EXERCISE DETAILS »
Starting with the line that has "How do I perform: Open" in the records below and ending with the line that has "This screenshot has width=1185, height=470.", output those lines exactly and nothing more; omit the pictures.

--- START ---

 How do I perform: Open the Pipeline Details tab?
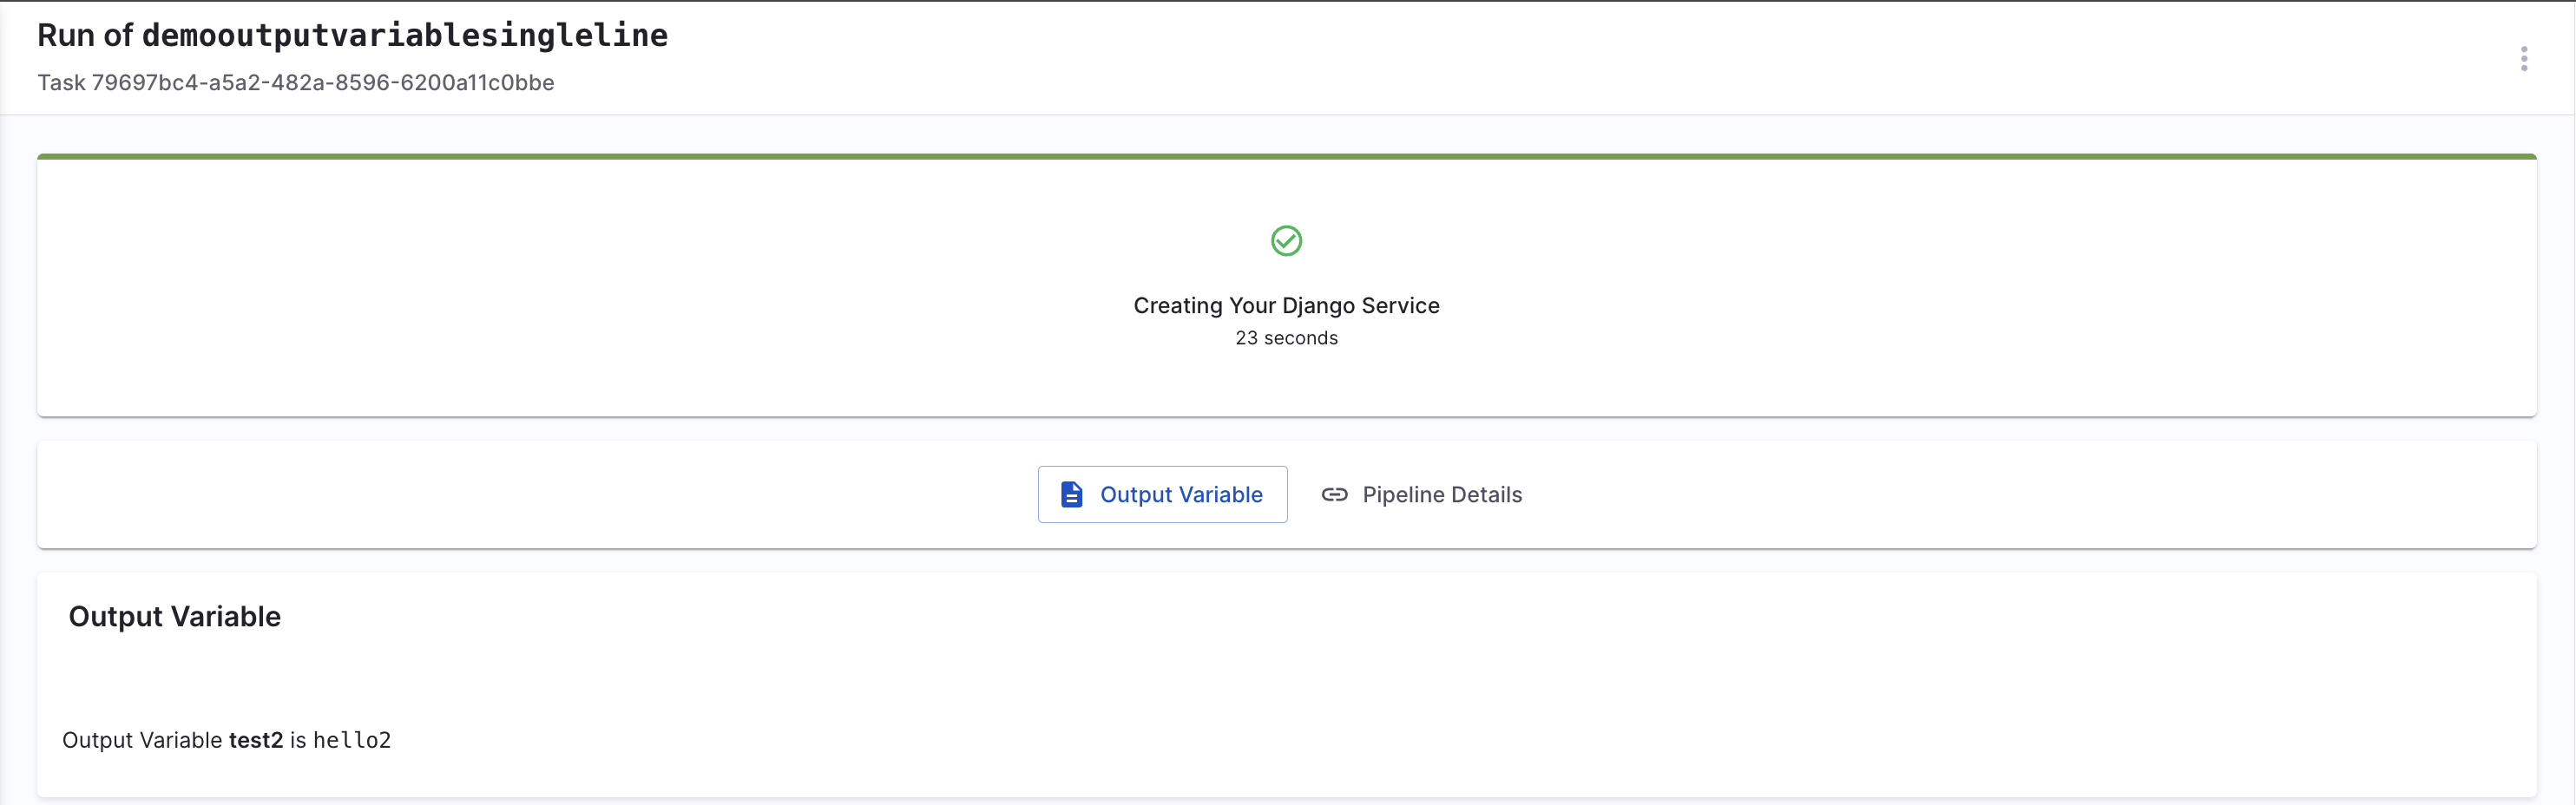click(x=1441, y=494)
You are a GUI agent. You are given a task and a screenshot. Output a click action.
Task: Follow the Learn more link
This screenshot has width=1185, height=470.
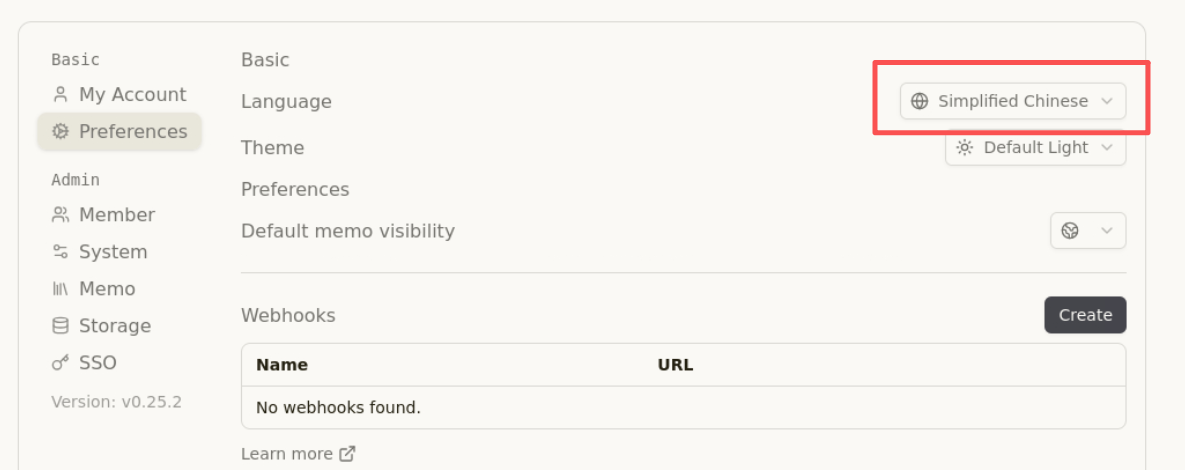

--- END ---
--- START ---

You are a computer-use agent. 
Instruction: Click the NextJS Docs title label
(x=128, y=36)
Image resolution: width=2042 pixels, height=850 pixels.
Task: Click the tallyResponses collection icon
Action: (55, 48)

--- END ---

EXERCISE OUTPUT »
 How do I perform: Open the Pipeline Details tab?
click(x=1441, y=494)
You are a GUI agent. You are given a task and a screenshot. Output a click action.
Task: Follow the Learn more link
This screenshot has width=1185, height=470.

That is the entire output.